Activity
Supply the number of lines in the listing below in which the word "computer" occurs, and nothing else.

Provided data
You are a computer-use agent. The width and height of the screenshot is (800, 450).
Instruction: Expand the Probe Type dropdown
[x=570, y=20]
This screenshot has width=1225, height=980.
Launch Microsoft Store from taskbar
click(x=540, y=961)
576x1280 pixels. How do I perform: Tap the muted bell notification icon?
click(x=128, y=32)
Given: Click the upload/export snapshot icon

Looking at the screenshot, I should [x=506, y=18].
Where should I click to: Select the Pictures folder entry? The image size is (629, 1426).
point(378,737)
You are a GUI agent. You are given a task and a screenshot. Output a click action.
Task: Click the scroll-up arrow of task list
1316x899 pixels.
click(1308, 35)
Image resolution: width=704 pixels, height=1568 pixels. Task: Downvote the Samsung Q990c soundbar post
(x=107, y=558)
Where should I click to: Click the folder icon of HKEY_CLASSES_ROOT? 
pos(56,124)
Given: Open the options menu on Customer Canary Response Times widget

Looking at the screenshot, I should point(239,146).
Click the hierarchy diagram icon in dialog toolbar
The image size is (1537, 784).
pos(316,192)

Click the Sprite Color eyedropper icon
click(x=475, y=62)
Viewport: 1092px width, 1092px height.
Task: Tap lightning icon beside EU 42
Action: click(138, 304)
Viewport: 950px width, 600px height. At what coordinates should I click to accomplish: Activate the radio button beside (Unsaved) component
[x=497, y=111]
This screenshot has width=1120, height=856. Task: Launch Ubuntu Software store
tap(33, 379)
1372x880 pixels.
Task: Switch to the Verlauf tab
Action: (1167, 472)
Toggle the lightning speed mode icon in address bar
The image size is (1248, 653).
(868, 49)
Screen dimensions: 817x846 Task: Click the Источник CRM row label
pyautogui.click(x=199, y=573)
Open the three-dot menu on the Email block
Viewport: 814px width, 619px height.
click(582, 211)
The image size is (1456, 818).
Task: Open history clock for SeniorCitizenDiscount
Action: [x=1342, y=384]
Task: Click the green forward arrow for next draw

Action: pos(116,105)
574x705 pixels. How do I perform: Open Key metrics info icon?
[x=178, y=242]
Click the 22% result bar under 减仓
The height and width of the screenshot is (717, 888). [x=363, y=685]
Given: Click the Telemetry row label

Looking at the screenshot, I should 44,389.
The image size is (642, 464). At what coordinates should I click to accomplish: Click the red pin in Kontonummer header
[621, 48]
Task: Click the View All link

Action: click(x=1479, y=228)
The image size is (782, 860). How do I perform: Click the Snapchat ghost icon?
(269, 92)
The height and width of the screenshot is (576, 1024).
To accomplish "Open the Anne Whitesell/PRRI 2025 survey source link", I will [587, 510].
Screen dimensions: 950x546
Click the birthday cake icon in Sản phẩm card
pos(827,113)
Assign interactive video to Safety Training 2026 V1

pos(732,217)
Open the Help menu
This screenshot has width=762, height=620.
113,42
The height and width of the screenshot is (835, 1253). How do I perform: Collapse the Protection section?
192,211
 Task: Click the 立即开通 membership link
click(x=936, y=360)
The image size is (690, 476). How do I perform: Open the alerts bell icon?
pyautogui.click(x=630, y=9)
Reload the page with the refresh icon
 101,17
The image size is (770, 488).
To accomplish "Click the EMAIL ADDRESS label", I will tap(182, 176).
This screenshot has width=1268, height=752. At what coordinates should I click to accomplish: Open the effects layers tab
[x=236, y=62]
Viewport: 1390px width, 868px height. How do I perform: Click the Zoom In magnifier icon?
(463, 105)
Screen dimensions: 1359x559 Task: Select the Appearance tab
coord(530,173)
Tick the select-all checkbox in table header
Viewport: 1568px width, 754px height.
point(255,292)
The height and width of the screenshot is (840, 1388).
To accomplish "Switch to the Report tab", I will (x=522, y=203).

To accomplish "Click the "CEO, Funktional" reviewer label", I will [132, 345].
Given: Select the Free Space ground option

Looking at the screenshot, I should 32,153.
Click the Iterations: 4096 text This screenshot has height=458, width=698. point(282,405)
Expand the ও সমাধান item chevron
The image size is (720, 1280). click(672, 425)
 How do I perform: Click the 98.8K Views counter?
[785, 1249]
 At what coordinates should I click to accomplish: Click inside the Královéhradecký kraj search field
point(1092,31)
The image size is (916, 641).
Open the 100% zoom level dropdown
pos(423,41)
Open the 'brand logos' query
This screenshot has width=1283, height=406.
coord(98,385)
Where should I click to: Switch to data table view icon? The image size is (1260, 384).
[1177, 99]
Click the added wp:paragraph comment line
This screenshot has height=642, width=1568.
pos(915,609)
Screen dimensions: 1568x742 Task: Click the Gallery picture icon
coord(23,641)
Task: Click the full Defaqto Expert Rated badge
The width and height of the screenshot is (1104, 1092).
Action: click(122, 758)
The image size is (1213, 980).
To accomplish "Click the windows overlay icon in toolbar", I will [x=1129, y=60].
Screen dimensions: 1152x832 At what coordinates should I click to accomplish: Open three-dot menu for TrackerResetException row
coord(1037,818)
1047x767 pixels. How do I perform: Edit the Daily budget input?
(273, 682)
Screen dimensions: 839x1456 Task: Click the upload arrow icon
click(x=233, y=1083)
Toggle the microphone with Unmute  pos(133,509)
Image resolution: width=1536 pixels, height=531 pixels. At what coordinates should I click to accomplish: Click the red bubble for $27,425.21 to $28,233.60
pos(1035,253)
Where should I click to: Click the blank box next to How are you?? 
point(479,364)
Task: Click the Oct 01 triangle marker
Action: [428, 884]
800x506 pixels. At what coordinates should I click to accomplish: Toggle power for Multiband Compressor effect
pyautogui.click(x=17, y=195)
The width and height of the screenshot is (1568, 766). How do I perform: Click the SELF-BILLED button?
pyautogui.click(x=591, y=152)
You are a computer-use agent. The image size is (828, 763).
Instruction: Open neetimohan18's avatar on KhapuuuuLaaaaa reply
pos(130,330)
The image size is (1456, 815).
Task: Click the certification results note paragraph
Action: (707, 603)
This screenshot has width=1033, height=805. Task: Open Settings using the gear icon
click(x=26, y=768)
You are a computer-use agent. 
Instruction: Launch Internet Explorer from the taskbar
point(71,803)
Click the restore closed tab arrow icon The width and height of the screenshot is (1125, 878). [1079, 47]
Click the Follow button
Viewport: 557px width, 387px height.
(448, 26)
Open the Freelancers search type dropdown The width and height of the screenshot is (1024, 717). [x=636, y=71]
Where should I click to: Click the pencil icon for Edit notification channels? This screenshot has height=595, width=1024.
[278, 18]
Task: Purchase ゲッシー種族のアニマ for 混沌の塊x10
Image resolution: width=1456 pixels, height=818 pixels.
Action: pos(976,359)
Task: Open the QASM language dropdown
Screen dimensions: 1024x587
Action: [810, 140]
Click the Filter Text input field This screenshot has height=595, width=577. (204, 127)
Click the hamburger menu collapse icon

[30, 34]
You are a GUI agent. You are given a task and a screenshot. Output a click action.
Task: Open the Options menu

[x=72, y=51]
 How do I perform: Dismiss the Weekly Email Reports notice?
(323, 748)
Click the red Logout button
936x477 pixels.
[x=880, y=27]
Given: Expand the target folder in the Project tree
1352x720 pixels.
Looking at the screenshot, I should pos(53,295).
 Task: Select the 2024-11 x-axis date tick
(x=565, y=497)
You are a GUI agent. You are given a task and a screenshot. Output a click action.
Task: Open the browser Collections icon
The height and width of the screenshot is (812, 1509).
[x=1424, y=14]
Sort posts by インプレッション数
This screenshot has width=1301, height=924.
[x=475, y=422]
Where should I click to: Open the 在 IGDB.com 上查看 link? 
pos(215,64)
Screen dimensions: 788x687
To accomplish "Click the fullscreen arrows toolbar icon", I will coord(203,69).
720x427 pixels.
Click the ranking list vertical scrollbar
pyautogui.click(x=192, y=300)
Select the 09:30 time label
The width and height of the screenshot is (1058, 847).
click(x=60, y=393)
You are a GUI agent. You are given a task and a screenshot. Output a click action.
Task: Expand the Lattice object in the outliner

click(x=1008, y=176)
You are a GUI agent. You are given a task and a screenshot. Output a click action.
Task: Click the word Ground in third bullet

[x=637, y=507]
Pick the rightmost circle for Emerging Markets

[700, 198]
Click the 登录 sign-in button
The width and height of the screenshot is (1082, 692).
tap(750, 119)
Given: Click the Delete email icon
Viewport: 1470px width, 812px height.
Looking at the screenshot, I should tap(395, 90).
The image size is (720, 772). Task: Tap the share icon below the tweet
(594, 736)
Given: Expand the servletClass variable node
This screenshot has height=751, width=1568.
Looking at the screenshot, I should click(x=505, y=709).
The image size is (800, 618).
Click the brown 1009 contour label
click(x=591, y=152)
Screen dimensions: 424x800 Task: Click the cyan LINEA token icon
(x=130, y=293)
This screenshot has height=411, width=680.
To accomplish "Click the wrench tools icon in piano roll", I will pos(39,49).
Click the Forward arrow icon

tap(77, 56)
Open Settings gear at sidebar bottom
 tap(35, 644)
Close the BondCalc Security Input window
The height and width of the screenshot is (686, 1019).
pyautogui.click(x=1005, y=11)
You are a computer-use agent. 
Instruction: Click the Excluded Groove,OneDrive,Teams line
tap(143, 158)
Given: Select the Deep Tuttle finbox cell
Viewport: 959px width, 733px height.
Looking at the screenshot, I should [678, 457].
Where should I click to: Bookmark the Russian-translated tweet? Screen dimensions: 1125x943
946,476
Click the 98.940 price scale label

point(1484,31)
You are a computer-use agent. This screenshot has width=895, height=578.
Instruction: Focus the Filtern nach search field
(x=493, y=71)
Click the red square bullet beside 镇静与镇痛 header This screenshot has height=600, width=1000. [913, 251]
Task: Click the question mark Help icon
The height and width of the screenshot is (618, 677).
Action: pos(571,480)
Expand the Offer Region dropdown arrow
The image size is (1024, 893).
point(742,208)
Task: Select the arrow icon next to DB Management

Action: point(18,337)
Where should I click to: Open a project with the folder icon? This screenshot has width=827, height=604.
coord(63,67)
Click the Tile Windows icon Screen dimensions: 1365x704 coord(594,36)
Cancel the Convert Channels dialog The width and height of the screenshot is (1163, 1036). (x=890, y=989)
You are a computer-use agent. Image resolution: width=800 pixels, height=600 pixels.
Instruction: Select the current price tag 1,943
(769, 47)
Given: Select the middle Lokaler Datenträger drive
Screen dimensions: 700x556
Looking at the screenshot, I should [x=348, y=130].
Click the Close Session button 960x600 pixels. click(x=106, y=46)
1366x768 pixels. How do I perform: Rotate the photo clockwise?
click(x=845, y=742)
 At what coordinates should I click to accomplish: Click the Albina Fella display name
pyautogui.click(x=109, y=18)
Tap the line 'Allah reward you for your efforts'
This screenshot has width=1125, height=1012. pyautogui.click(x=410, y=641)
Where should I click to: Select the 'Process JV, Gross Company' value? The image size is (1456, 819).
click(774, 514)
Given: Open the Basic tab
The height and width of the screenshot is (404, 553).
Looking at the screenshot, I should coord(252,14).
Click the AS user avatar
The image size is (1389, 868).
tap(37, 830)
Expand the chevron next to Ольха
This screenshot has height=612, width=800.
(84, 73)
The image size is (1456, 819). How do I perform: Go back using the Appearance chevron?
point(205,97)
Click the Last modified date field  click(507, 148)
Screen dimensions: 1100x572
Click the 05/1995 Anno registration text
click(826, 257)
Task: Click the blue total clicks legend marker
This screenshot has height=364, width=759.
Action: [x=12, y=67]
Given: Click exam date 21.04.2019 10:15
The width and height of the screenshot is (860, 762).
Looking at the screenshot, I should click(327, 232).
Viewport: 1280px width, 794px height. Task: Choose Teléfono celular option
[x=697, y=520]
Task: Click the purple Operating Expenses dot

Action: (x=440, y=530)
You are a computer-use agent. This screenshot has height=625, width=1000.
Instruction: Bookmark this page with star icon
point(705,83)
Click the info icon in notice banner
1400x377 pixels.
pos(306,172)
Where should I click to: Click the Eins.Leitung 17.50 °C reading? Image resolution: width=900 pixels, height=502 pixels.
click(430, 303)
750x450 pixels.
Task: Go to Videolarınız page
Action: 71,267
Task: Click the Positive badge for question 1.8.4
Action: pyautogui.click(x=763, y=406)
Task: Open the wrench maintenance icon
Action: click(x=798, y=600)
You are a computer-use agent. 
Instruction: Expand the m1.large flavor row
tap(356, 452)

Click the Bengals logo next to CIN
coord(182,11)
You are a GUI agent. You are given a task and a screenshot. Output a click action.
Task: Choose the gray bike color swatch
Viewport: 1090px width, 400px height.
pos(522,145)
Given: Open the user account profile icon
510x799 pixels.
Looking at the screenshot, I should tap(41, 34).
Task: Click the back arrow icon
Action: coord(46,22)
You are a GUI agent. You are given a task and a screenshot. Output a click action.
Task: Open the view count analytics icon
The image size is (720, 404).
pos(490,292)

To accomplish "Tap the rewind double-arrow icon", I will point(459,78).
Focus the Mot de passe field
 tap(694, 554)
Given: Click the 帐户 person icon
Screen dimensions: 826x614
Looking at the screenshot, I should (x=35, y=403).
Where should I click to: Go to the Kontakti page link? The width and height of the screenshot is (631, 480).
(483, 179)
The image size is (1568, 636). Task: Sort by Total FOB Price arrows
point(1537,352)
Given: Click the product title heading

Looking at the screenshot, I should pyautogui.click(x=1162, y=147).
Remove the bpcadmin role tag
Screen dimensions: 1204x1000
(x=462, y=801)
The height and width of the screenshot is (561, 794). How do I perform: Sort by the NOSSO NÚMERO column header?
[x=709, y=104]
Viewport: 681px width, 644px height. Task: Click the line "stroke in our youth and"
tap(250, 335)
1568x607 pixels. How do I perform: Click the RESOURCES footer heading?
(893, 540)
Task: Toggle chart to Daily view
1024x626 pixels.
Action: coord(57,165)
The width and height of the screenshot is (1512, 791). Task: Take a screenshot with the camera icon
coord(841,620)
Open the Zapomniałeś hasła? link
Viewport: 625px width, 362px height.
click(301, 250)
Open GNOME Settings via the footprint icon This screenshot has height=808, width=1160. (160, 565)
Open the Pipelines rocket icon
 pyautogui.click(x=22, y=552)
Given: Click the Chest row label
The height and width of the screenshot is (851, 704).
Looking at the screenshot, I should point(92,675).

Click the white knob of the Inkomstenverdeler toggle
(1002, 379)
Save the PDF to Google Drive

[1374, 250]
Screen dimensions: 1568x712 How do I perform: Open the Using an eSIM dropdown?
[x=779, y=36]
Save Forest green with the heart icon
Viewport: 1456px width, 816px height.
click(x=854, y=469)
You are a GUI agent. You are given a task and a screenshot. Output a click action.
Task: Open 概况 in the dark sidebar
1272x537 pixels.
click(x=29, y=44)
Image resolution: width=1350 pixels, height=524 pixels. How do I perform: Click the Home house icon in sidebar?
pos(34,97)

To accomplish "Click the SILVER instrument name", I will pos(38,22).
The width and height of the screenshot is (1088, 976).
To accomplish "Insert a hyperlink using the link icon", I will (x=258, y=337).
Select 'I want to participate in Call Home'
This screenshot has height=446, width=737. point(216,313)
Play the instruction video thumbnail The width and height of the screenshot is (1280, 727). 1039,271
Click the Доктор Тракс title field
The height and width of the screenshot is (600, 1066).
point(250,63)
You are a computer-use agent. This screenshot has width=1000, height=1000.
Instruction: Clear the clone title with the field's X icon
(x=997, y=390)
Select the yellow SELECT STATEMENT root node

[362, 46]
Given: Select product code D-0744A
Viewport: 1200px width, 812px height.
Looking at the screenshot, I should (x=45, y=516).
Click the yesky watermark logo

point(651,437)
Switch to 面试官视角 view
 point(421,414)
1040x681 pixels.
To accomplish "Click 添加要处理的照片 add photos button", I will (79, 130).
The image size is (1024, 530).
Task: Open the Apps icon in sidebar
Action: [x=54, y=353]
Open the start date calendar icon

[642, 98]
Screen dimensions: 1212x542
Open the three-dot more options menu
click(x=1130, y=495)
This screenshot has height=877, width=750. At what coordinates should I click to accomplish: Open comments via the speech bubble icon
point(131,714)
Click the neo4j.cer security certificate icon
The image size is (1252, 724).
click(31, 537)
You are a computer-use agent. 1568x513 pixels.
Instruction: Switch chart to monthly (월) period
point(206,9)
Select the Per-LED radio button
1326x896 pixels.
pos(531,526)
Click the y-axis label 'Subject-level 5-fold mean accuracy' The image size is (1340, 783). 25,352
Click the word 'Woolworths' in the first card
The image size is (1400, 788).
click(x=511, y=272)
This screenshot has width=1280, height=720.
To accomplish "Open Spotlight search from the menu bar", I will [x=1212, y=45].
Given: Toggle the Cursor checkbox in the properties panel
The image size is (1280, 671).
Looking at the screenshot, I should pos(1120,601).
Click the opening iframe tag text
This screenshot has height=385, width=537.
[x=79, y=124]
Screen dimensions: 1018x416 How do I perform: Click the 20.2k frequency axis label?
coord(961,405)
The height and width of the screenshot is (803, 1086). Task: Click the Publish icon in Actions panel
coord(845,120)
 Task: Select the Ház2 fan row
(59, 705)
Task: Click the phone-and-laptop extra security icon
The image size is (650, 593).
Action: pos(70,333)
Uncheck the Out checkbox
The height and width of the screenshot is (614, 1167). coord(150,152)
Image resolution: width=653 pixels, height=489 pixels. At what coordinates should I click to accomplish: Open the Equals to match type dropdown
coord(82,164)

Written solution
10